[Opening Page text section]

Mississauga Hospital is a regional and teaching hospital in Mississauga, Ontario, Canada. It provides general medical services to residents of central and southern Mississauga as well as regional stroke, cardiac, and neurological care.

Founded in 1958 as South Peel Hospital, the hospital was renamed to Mississauga Hospital in 1980. After a 1997 government mandate to restructure, the hospital merged with the nearby Queensway General Hospital in Toronto in April 1998 to form a new hospital corporation named Trillium Health Centre. From 1998 to 2011 the hospital was known as Trillium Health Centre Mississauga. The name was reverted to Mississauga Hospital following Trillium Health Centre's merger with Credit Valley Hospital on December 1, 2011, to form Trillium Health Partners.

[Closing Page text section]
[Opening Data block section]

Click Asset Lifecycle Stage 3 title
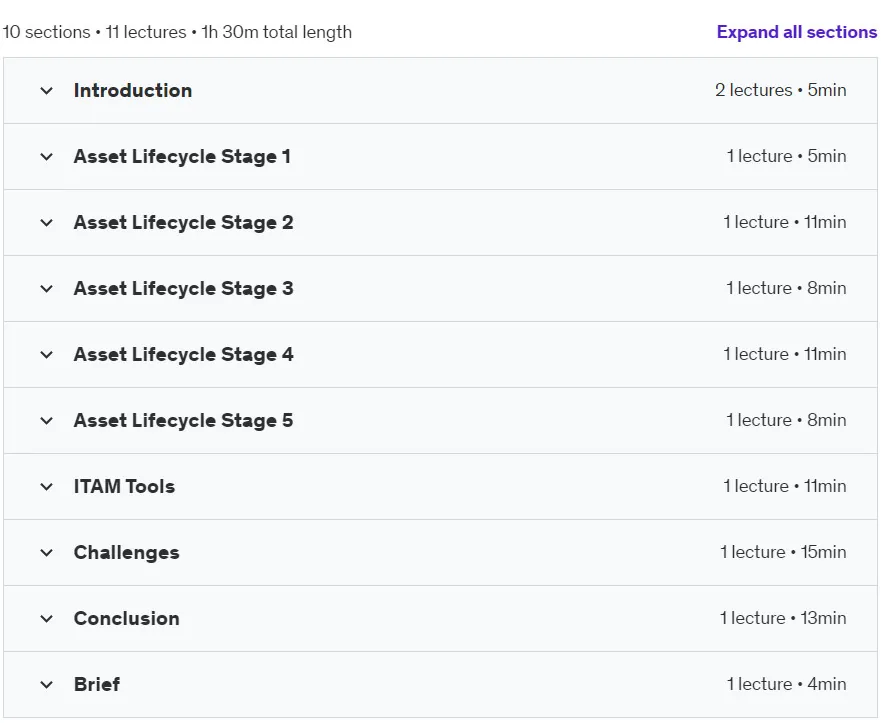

[Closing Data block section]

Reproduce, word for word, the stretch of the Mississauga Hospital text from "Mississauga Hospital is" through "Trillium Health Partners.". Work only from the Mississauga Hospital text.

◆ **Exercise response**:
Mississauga Hospital is a regional and teaching hospital in Mississauga, Ontario, Canada. It provides general medical services to residents of central and southern Mississauga as well as regional stroke, cardiac, and neurological care.

Founded in 1958 as South Peel Hospital, the hospital was renamed to Mississauga Hospital in 1980. After a 1997 government mandate to restructure, the hospital merged with the nearby Queensway General Hospital in Toronto in April 1998 to form a new hospital corporation named Trillium Health Centre. From 1998 to 2011 the hospital was known as Trillium Health Centre Mississauga. The name was reverted to Mississauga Hospital following Trillium Health Centre's merger with Credit Valley Hospital on December 1, 2011, to form Trillium Health Partners.